Monday, March 2, 2015

Android WebView: HTML5 Video and Rotation

In the last few posts I've shown you have to add a Web View to your Android application. Web View's are useful for showing external content without leaving your app, adding dynamic content to your app allowing change without an app update, or simply display legal pages (terms of service, end user license agreements, etc) directly from your site.

I wanted to end this brief series talking about HTML5 video and rotation. There are some gotchas that it's important to be aware of in these areas that I've come across over the past few years.

Stopping Video

In some versions of Android the audio of video that was playing in a Web View will continue to play in the background even after exiting the Fragment or Activity that is hosting the web view. This appears to be a bug where onPause isn't being called on the web view in those versions of Android.

Handling this isn't simply a matter or calling onPause explicitly on the Web View if your app is targeting devices running Gingerbread or below. This is because those versions of Android don't have a public onPause method on the Web View.

The easiest way to handle this in a platform version independent way is to call the Web View's onPause method via reflection.

         .getMethod("onPause", (Class[])null)
         .invoke(yourWebView, (Object[])null);

Playing Arbitrary HTML5 Videos

Web video players are very very fragile when it comes to playing arbitrary HTML5 video. Sites that host HTML5 video often rely on nuances that are present in some browsers or javascript engines but not in others. You may find that some HTML5 video just will not play in your embedded Web View.

Playing HTML5 Video Using A Native Video Player

While it is possible to create a custom WebChromeClient to intercept HTML5 video and play it using a native video player I would not recommend this. There are several problems with this approach that are very difficult to overcome.

  • You need to intercept ALL media playback events from javascript and handle them natively.
  • Handling all video related javascript events can only be accomplished by injecting javascript in the page or having direct access to the javascript engine.
  • Some pages dynamically load videos on the page which means you have to be monitoring the DOM for changes.

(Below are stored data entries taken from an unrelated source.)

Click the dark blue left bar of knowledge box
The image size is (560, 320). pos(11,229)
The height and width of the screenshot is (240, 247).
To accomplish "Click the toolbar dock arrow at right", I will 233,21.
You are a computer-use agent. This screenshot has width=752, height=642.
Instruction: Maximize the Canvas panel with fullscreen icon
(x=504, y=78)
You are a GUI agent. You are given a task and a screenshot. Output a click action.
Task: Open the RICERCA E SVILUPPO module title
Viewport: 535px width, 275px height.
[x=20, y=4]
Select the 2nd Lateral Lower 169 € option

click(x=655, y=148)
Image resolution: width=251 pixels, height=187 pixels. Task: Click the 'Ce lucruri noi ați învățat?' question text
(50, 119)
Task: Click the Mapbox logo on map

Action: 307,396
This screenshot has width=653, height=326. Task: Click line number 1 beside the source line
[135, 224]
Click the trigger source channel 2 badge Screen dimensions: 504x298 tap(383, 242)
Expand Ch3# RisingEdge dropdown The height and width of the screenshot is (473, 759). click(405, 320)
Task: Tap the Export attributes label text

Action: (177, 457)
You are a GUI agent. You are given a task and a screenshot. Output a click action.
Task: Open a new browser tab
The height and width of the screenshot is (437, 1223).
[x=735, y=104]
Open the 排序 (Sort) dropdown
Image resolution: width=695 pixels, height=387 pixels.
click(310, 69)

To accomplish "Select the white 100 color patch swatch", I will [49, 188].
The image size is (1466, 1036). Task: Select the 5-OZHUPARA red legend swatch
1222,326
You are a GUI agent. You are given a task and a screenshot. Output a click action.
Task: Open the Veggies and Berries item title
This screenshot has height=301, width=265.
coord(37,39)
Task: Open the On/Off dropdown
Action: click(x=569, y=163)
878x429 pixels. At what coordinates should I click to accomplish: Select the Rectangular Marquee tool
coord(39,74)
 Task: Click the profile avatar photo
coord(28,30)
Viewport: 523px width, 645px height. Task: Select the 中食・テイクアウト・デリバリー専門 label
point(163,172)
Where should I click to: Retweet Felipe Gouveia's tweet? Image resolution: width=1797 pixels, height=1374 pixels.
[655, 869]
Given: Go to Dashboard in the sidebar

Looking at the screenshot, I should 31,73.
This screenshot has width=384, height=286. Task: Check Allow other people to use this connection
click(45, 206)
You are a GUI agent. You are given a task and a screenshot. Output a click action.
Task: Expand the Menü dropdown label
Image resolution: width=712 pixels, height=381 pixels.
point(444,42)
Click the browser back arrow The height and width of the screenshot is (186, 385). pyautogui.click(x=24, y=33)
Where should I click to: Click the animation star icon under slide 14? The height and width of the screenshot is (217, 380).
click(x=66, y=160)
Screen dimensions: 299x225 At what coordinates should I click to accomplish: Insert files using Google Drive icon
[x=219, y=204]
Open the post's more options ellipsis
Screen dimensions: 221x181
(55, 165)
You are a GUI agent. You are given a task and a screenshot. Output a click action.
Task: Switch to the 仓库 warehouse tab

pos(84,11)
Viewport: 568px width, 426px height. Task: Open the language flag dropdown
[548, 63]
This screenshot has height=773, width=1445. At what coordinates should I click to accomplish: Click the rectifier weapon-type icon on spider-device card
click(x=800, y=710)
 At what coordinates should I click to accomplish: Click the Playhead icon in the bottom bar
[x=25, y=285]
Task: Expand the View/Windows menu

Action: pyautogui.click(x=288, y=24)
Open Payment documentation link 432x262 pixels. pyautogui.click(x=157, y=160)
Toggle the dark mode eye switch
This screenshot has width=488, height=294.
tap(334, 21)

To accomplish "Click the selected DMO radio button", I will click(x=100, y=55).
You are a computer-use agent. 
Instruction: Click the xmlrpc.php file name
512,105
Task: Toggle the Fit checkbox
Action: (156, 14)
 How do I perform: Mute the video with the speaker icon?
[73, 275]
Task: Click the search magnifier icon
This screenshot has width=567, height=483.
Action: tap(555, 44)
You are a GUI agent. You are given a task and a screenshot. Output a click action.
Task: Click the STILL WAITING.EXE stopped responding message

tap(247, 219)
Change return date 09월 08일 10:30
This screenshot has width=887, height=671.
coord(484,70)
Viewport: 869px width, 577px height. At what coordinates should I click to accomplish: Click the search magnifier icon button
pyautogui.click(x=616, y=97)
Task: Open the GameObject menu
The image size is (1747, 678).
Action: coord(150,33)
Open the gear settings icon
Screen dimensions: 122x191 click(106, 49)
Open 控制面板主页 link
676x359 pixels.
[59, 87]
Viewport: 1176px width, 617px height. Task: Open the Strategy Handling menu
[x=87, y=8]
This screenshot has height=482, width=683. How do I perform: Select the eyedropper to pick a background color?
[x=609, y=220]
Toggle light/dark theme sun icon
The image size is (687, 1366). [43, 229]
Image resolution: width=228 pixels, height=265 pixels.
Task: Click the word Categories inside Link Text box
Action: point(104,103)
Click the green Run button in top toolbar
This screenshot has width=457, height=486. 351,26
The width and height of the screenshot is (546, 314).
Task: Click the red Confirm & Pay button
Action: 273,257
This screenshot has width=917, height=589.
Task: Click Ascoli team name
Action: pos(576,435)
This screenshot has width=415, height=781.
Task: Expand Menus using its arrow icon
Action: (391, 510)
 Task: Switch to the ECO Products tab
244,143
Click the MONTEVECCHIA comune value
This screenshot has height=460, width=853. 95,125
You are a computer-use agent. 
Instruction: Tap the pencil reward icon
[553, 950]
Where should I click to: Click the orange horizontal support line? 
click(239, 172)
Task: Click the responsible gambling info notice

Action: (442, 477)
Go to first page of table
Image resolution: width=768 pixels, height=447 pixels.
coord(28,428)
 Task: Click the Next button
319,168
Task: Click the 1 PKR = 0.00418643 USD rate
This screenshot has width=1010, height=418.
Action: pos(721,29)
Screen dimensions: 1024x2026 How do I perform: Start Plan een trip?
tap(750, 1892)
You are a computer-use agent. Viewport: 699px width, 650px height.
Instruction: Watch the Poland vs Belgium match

Depending on how you handle rotation in your Activities and Fragments you may be accidentally reloading web pages on rotation. This happens when the call to loadUrl is made during the Activity or Fragment setup, since the rotation workflow causes the Activity or Fragment to be recreated.

This can be made even worse when the user had navigated several links deep into a web page. When the app is rotated and the Url is reloaded the user will find themselves back on the initial web page and not where they expect.